- **YOUR OBJECTIVE**:
Give back the material that follows, identical in every line.

- **DATA FOR ANALYSIS**:
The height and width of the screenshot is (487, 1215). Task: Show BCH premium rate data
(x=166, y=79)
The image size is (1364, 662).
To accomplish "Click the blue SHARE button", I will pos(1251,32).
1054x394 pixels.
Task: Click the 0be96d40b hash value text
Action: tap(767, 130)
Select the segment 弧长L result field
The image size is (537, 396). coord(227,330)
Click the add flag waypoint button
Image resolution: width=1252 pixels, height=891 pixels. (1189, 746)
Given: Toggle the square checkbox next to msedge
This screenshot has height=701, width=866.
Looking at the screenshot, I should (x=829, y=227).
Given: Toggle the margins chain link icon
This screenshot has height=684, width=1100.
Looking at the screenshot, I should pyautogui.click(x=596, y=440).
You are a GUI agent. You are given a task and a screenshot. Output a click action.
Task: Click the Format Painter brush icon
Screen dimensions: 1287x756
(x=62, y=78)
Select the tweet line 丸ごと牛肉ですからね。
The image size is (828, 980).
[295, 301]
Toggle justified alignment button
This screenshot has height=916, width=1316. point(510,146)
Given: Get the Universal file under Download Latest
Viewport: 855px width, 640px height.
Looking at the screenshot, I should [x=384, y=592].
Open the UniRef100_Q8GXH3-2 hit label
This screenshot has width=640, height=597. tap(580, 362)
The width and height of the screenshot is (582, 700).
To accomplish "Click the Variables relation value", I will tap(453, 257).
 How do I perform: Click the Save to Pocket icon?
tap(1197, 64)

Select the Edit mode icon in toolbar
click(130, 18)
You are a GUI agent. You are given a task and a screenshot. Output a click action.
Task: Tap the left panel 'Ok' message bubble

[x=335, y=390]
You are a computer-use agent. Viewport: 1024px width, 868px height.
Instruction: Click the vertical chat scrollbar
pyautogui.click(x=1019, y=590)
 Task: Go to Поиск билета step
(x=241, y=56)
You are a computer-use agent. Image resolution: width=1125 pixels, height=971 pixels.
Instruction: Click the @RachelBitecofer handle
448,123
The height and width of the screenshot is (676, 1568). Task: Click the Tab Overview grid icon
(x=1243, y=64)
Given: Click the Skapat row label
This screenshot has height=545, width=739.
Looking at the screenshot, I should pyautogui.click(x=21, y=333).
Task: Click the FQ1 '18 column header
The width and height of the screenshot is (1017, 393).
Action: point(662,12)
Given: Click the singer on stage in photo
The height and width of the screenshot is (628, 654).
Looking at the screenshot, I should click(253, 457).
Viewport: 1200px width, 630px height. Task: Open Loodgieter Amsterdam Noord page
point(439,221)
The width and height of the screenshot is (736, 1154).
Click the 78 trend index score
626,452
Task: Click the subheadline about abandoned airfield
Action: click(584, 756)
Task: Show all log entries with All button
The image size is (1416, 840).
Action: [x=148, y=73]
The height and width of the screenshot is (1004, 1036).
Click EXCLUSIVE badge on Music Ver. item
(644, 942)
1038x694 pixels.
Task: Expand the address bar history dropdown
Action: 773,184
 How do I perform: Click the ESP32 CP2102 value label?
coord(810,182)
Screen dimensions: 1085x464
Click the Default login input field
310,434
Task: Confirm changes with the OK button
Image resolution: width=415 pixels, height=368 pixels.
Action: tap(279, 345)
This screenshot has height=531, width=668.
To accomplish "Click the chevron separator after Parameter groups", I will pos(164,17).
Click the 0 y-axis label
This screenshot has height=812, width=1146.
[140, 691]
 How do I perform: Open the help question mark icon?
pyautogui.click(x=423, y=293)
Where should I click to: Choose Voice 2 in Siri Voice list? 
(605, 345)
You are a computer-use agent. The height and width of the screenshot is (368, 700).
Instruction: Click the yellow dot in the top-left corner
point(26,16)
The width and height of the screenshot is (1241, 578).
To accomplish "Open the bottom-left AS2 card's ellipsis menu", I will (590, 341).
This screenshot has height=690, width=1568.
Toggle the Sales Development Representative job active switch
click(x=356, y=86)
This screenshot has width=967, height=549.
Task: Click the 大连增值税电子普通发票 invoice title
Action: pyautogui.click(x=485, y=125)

- **SOLUTION**:
The height and width of the screenshot is (487, 1215). Task: Show BCH premium rate data
(x=166, y=79)
The image size is (1364, 662).
To accomplish "Click the blue SHARE button", I will pos(1251,32).
1054x394 pixels.
Task: Click the 0be96d40b hash value text
Action: tap(767, 130)
Select the segment 弧长L result field
The image size is (537, 396). coord(227,330)
Click the add flag waypoint button
Image resolution: width=1252 pixels, height=891 pixels. (1189, 746)
Given: Toggle the square checkbox next to msedge
This screenshot has height=701, width=866.
Looking at the screenshot, I should (x=829, y=227).
Given: Toggle the margins chain link icon
This screenshot has height=684, width=1100.
Looking at the screenshot, I should pyautogui.click(x=596, y=440).
You are a GUI agent. You are given a task and a screenshot. Output a click action.
Task: Click the Format Painter brush icon
Screen dimensions: 1287x756
(x=62, y=78)
Select the tweet line 丸ごと牛肉ですからね。
The image size is (828, 980).
[295, 301]
Toggle justified alignment button
This screenshot has height=916, width=1316. point(510,146)
Given: Get the Universal file under Download Latest
Viewport: 855px width, 640px height.
Looking at the screenshot, I should [x=384, y=592].
Open the UniRef100_Q8GXH3-2 hit label
This screenshot has width=640, height=597. tap(580, 362)
The width and height of the screenshot is (582, 700).
To accomplish "Click the Variables relation value", I will tap(453, 257).
 How do I perform: Click the Save to Pocket icon?
tap(1197, 64)

Select the Edit mode icon in toolbar
click(130, 18)
You are a GUI agent. You are given a task and a screenshot. Output a click action.
Task: Tap the left panel 'Ok' message bubble

[x=335, y=390]
You are a computer-use agent. Viewport: 1024px width, 868px height.
Instruction: Click the vertical chat scrollbar
pyautogui.click(x=1019, y=590)
 Task: Go to Поиск билета step
(x=241, y=56)
You are a computer-use agent. Image resolution: width=1125 pixels, height=971 pixels.
Instruction: Click the @RachelBitecofer handle
448,123
The height and width of the screenshot is (676, 1568). Task: Click the Tab Overview grid icon
(x=1243, y=64)
Given: Click the Skapat row label
This screenshot has height=545, width=739.
Looking at the screenshot, I should pyautogui.click(x=21, y=333).
Task: Click the FQ1 '18 column header
The width and height of the screenshot is (1017, 393).
Action: point(662,12)
Given: Click the singer on stage in photo
The height and width of the screenshot is (628, 654).
Looking at the screenshot, I should click(253, 457).
Viewport: 1200px width, 630px height. Task: Open Loodgieter Amsterdam Noord page
point(439,221)
The width and height of the screenshot is (736, 1154).
Click the 78 trend index score
626,452
Task: Click the subheadline about abandoned airfield
Action: click(584, 756)
Task: Show all log entries with All button
The image size is (1416, 840).
Action: [x=148, y=73]
The height and width of the screenshot is (1004, 1036).
Click EXCLUSIVE badge on Music Ver. item
(644, 942)
1038x694 pixels.
Task: Expand the address bar history dropdown
Action: 773,184
 How do I perform: Click the ESP32 CP2102 value label?
coord(810,182)
Screen dimensions: 1085x464
Click the Default login input field
310,434
Task: Confirm changes with the OK button
Image resolution: width=415 pixels, height=368 pixels.
Action: tap(279, 345)
This screenshot has height=531, width=668.
To accomplish "Click the chevron separator after Parameter groups", I will pos(164,17).
Click the 0 y-axis label
This screenshot has height=812, width=1146.
[140, 691]
 How do I perform: Open the help question mark icon?
pyautogui.click(x=423, y=293)
Where should I click to: Choose Voice 2 in Siri Voice list? 
(605, 345)
You are a computer-use agent. The height and width of the screenshot is (368, 700).
Instruction: Click the yellow dot in the top-left corner
point(26,16)
The width and height of the screenshot is (1241, 578).
To accomplish "Open the bottom-left AS2 card's ellipsis menu", I will (590, 341).
This screenshot has height=690, width=1568.
Toggle the Sales Development Representative job active switch
click(x=356, y=86)
This screenshot has width=967, height=549.
Task: Click the 大连增值税电子普通发票 invoice title
Action: pyautogui.click(x=485, y=125)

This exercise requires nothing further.